Gian Claudio (Clay per tutti, tranne che per la mamma) Regazzoni nacque il 5 Settembre 1939 a Mendrisio, un paesino vicino a Lugano dove il papà faceva il carrozziere ed il sindaco e si affacciò relativamente tardi alle corse, debuttando in F3 nel 1965 con la scuderia Martini-Sonvico Racing grazie all’aiuto dell’amico e anch’egli pilota Silvio Moser (tra gli artefici della Bellasi, team F1 tutto svizzero).
Il fiuto di Enzo Ferrari fece il resto.“Viveur, danseur, calciatore, tennista, grande risorsa dei rotocalchi femminili e a tempo perso pilota”. Così lo definì, amabilmente e non senza la sua inimitabile e pungente ironia proprio il Drake, che lo contattò sin dal 1969, quando i giornalisti ancora ne storpiavano il cognome in “Ragazzoni”.
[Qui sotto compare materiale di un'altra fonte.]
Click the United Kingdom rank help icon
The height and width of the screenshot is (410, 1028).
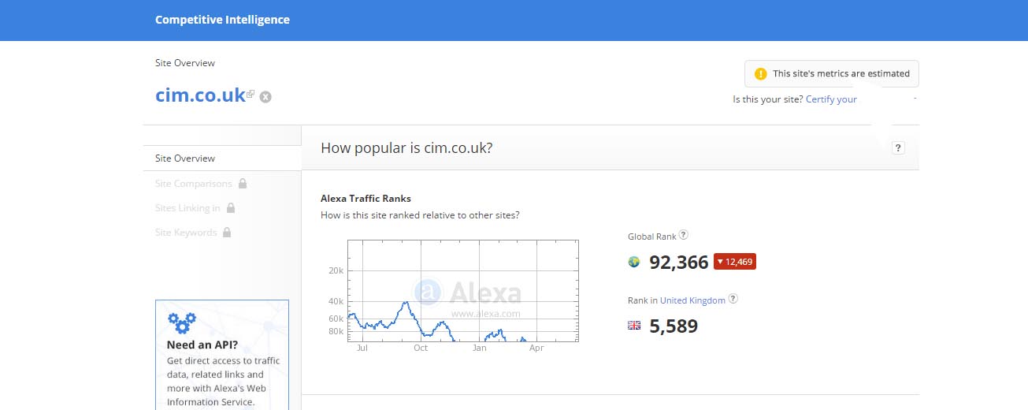point(733,299)
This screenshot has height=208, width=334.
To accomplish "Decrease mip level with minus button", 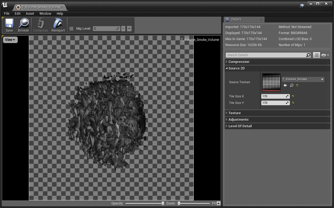I will (123, 29).
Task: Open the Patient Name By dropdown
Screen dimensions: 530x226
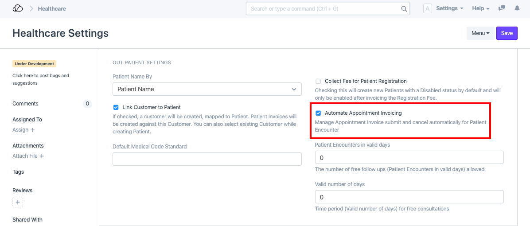Action: (x=207, y=89)
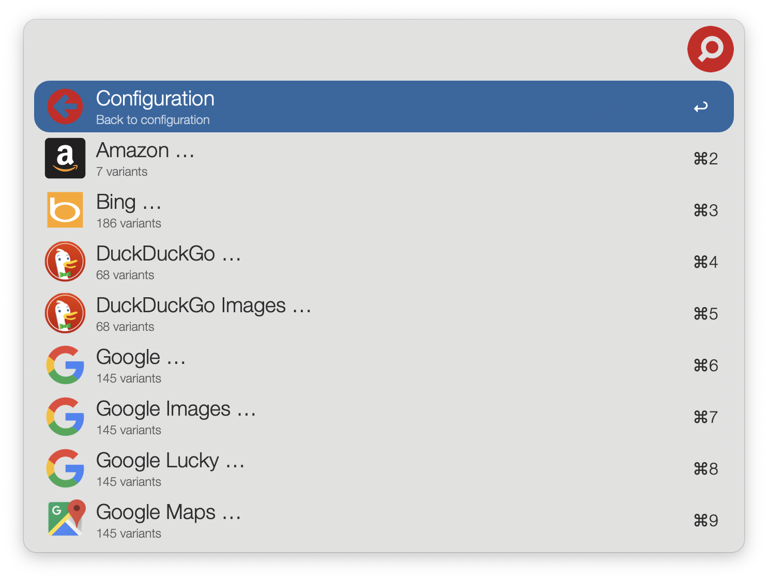Screen dimensions: 768x580
Task: Click the Amazon logo icon
Action: click(65, 158)
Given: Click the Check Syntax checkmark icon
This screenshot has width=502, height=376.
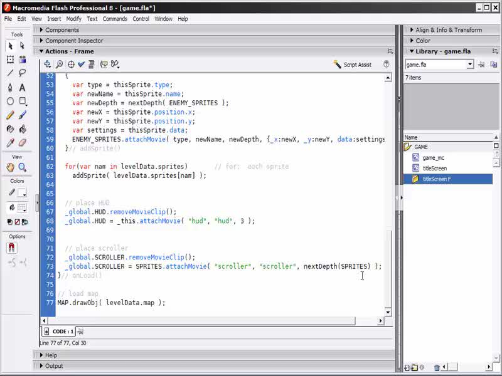Looking at the screenshot, I should [x=81, y=64].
In quel 1970 che lo portò alla ribalta nel Circus (e che lo vide anche Campione Europeo di F2 sulla Tecno dei fratelli Pederzani) avrebbe dovuto alternarsi al fianco di Ickx con l’altrettanto promettente Ignazio Giunti, ma alla fine il volante fu suo. Quello con la Ferrari fu ben più di un rapporto di lavoro: si trattò di un amore durato quasi interrottamente per 6 stagioni, 73 dei 132 Gran Premi disputati in totale in carriera.
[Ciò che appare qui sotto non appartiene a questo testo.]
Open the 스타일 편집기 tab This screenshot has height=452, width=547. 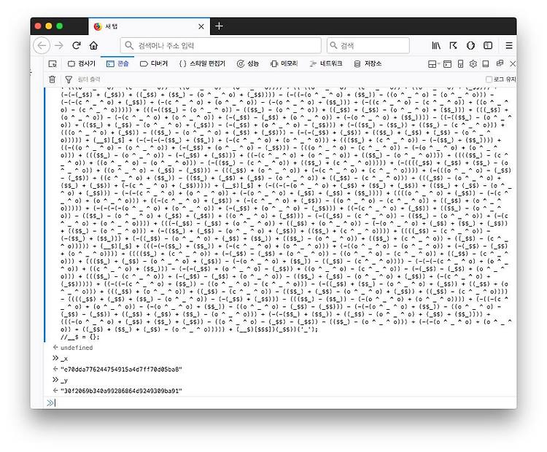(202, 63)
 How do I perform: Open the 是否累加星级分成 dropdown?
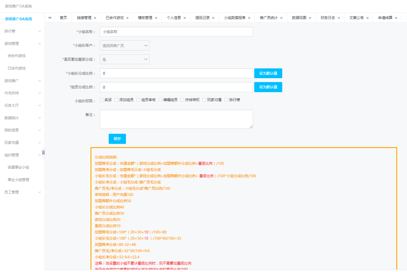coord(124,59)
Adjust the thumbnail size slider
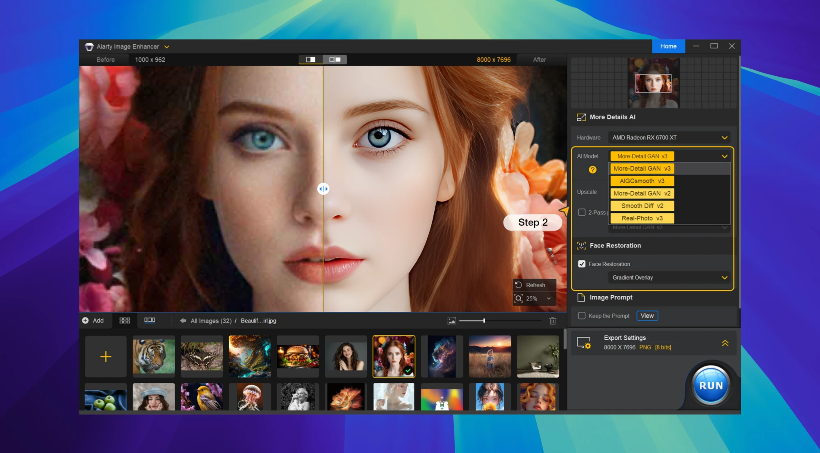 click(485, 321)
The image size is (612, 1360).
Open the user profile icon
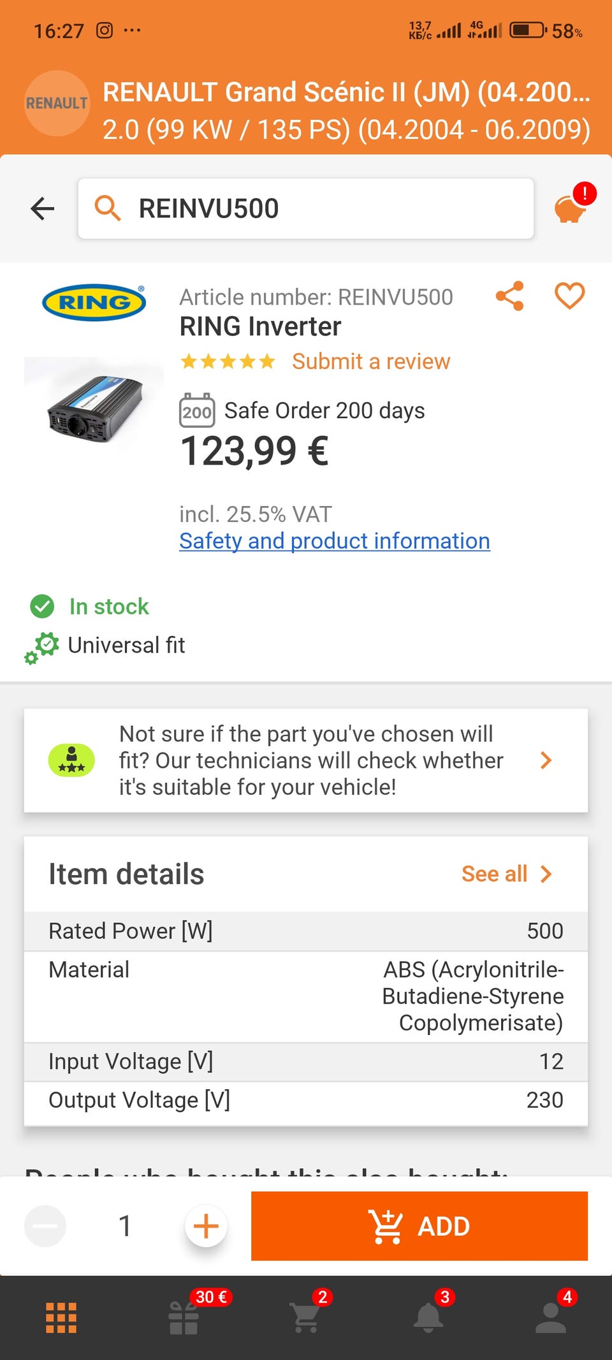(551, 1317)
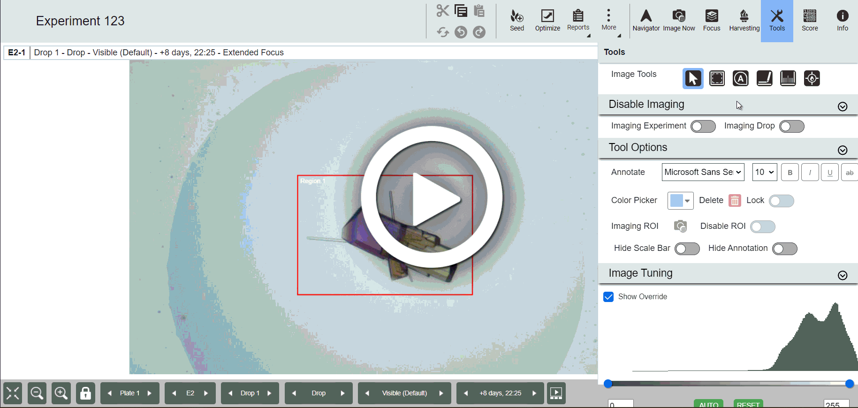
Task: Open the font size dropdown
Action: click(764, 172)
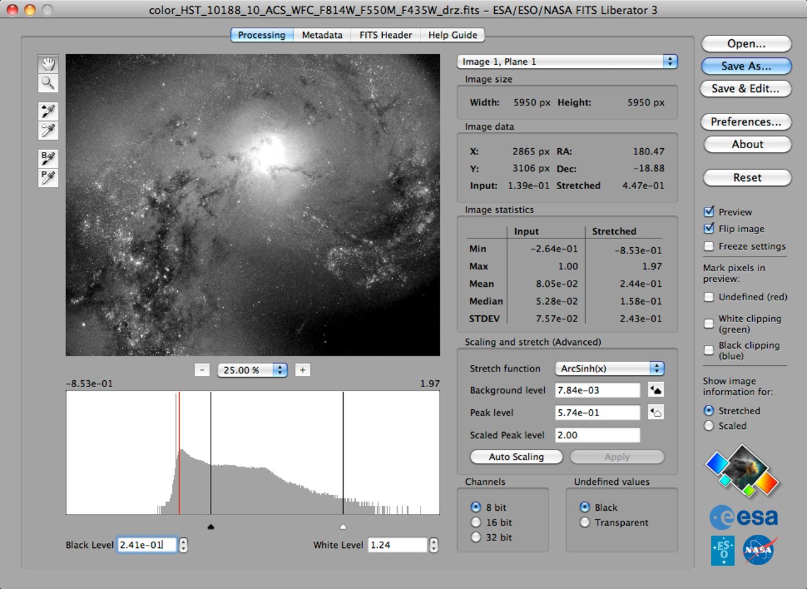Select 16 bit channels option
807x589 pixels.
click(x=476, y=522)
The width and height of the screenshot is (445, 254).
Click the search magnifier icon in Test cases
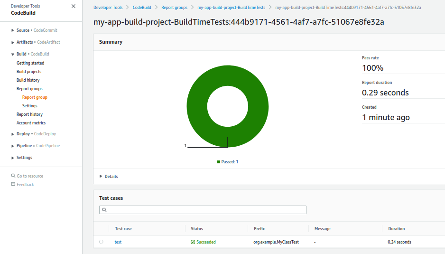[x=103, y=210]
E fu proprio Regazzoni uno dei pilastri della indimenticabile resurrezione ferrarista di metà anni Settanta: nel 1974, oltre che accollandosi il fondamentale lavoro di sviluppo e di collaudo della 312 B/3 profondamente rinnovata dall’ing. Forghieri propiziò l’assunzione al suo fianco del giovane austriaco Niki Lauda, già suo compagno l’anno prima durante la stagione con la nobile e decaduta B.R.M che lui ricordava come “l’esilio inglese”.
E quello avrebbe davvero potuto essere il suo anno. Si definì “Campione per 500 metri”, lo spazio in cui fu davanti ad Emerson Fittipaldi nella decisiva ultima gara di quell’anno a Watkins Glen. I due sfidanti arrivarono al Gran Premio degli Stati Uniti appaiati a 52 punti. Quel 6 Ottobre qualcosa (gli ammortizzatori) non funzionò e il titolo fini ad Emmo e alla McLaren. Clay soffrì sempre ripensando a quel Campionato sfuggito per una serie di complotti umani, guasti meccanici e punti sperperati in una inutile guerra fratricida con il compagno di squadra.
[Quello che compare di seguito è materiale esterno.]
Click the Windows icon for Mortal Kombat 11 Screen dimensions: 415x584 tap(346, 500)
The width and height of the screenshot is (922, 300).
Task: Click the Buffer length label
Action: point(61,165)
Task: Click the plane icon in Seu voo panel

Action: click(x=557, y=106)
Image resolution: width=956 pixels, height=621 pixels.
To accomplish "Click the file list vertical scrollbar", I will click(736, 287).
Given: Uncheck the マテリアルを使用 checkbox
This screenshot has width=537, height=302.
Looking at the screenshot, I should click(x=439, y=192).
Un titolo Mondiale che avrebbe dato senso alla sua intera carriera e che invece da quel momento imboccò l’inesorabile viale del tramonto. All’interno della Scuderia era iniziata “l’era Lauda”: Niki si dimostrò ben presto privo del rispetto reverenziale che il suo compagno tra il ‘70 ed il ‘72 ebbe verso Ickx. Nel 1975 Regazzoni dovette accettare suo malgrado, tra una sbuffata di protesta e l’altra, il ruolo di sua seconda guida oltre lo smacco di vederlo laurearsi Campione del Mondo. L’unica soddisfazione quell’anno arrivò con il bis a Monza. Lauda del resto incarnava il prototipo del pilota del futuro, dedito ad una tabella di allenamenti e preparazione fisica inflessibile: una filosofia di pilota distante anni luce da quella cara a Regga (così lo chiamavano i giornalisti inglesi), secondo la quale ogni gara è un Campionato in cui dare tutto, senza calcoli a lunga scadenza.
Il grande amore con la Ferrari terminò l’anno seguente. L’ingaggio a metà stagione di Carlos Reutemann fu un atto di sfiducia verso lo svizzero, accusato di non aver saputo aiutare a sufficienza Lauda al rientro dopo l’inferno del Nurburgring. Il Commendatore in persona gli rinfacciò oltre agli errori in pista anche le troppe ore dedicate agli impegni pubblicitari.Eppure, nonostante questo, Regazzoni rinunciò per il 1977 a far coppia con Hunt alla Mclaren, aspettando da Maranello una riconferma che non arrivò mai.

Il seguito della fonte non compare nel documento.